How many times have you heard these lines? So why can’t this be applied to this situation; are you really that blind to your options, or are you ignoring what’s in front of you and are too scared to take the plunge?
Time to dive in my man. If you can’t show your kids how to take a leap of faith and to trust your gut, who else can they learn that from?
I wonder if you are where I think you are – right on the verge of making the decision to do it. I’ve been there and it’s hard to make the call, but once you make it you will quickly realise how cool it is. I get it though mate, you’ll feel under the spotlight from your friends and family. It might challenge other people on their own beliefs, make them insecure about their own decisions. But your role isn’t to please them or to make them feel bad. Your role is to your child and your family.
What’s the worst that could happen? Schools aren’t going anywhere, think of this as a long holiday… and I bet you won’t go back.
Good work Dad! Great post. There will be a lot of men out there reading this and hopefully challenging themselves to make a decision they are uncomfortable with. I hope this inspires them
As a fellow dad of unschooled kids, I confess that people will on occasion give you meaningful glances–over an apparently harmless statement or question about your kids’ education. Glances that obviously are meant to imply that you should be very, very concerned about this non-standard thing your kids are doing, (unschooling). I’m happy to report however, that this has only happened a very few times for us.
The more common thing, at least for me, are entertaining questions from non-homeschoolers, but those are just fun. Things like looking with great consternation at the pack consisting of then 1 year-old No. 3, 3 year-old No. 2, and 4 year-old No. 1 wandering around beside us and asking, “Are those your kids?” Followed immediately by “Should they be in school?” Apparently the only safe-kid, (I was unclear, but I’m pretty sure the safety the gentleman was concerned about was his own, not the kids’), is a well corralled kid.
Then there was the time a concerned citizen called in a possible bomb threat. “There’s a bearded man with a large package concealed under his hoodie.” The package was 8 month old No. 1 snugged into her Moby for a walk. The policeman went from terrified to baffled as the situation unfurled on the grounds of a national laboratory.

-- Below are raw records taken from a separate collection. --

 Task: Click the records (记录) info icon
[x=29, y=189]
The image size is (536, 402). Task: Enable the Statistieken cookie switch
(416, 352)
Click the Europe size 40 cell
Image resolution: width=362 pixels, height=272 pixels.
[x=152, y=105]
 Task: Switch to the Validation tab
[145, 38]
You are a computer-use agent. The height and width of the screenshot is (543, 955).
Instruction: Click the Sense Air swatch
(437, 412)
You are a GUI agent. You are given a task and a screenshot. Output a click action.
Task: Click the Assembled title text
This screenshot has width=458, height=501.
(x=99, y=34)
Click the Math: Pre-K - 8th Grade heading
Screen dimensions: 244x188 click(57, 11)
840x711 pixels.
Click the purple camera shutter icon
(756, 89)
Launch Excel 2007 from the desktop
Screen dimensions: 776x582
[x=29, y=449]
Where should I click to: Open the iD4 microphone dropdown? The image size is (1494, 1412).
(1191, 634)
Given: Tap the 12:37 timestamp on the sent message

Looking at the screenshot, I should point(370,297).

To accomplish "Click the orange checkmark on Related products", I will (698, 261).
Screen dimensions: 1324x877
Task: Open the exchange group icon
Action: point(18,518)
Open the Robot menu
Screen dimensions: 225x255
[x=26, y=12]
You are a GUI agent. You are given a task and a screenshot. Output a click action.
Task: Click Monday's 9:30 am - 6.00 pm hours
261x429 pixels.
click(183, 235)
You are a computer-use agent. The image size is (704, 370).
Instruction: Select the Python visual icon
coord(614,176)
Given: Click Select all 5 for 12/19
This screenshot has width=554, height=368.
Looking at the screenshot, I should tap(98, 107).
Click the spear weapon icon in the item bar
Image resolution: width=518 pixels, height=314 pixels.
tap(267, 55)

You get a whole lot of “those kids are too cold,” “too warm,” or “their shoes are on the ‘wrong’ feet.” The simple and proud answer, “They dressed themselves!” never seems to suffice. The perhaps more true answer of “Well, we got out of the house 15 minutes earlier because I did me while they did them.” rarely works, and eventually you might just end up at, “Oh, hunh, thanks for pointing that out.”
Once we received a standing ovation, as we were sung to. A group of 20 or Chinese tourists who had amassed on the sidewalk in front of us parted like the Red Sea to let us get through as they cheered and sang. I have yet to figure out what that was all about.
I’ve found advantages that I wouldn’t have initially expected from homeschooling as well. For one, we’re more closely integrated with our community than we otherwise would have been. A few years ago when I asked then 4 year-old 1 who she wanted to invite to Thanksgiving, I expected an answer that involved perhaps a grandparent, or an uncle. Instead she responded that she wanted to invite two of her friends, the brothers who own our nearby convenience store.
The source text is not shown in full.